Hi @gemsanyou,
I think my code is not correct. I forgot to zero gradients for each action. This should be correct:
actor_optimizer.zero_grad()
action_Q = actor(state_batch)
policy_output = -critic(state_batch,action_Q)
for i in range(policy_output.size()[0]):
policy_output[i].backward(retain_graph=True)
for name, param in actor.named_parameters():
params_grads[name] += invert_gradient(param.grad.data, action_Q.detach()[i])

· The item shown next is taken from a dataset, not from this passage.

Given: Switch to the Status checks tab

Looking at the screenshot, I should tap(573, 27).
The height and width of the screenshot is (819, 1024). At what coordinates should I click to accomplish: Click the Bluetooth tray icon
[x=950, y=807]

actor_optimizer.zero_grad()
for name, param in actor.named_parameters():
param.grad.data = params_grads[name]/batch_size
params_grads[name] = torch.zeros_like(param.data)
actor_optimizer.step()
Regarding your questions:
- I see no problem to apply it to discrete actions as long as you know the action bounds
- If each action have different bounds you can change the code of
invert_gradient
function to have as argument the bounds, as follows:
def invert_gradient(grads, action, max_b, min_b):
pdiff_max = torch.div(-action+max_b, max_b - min_b)
pdiff_min = torch.div(action-min_b, max_b - min_b)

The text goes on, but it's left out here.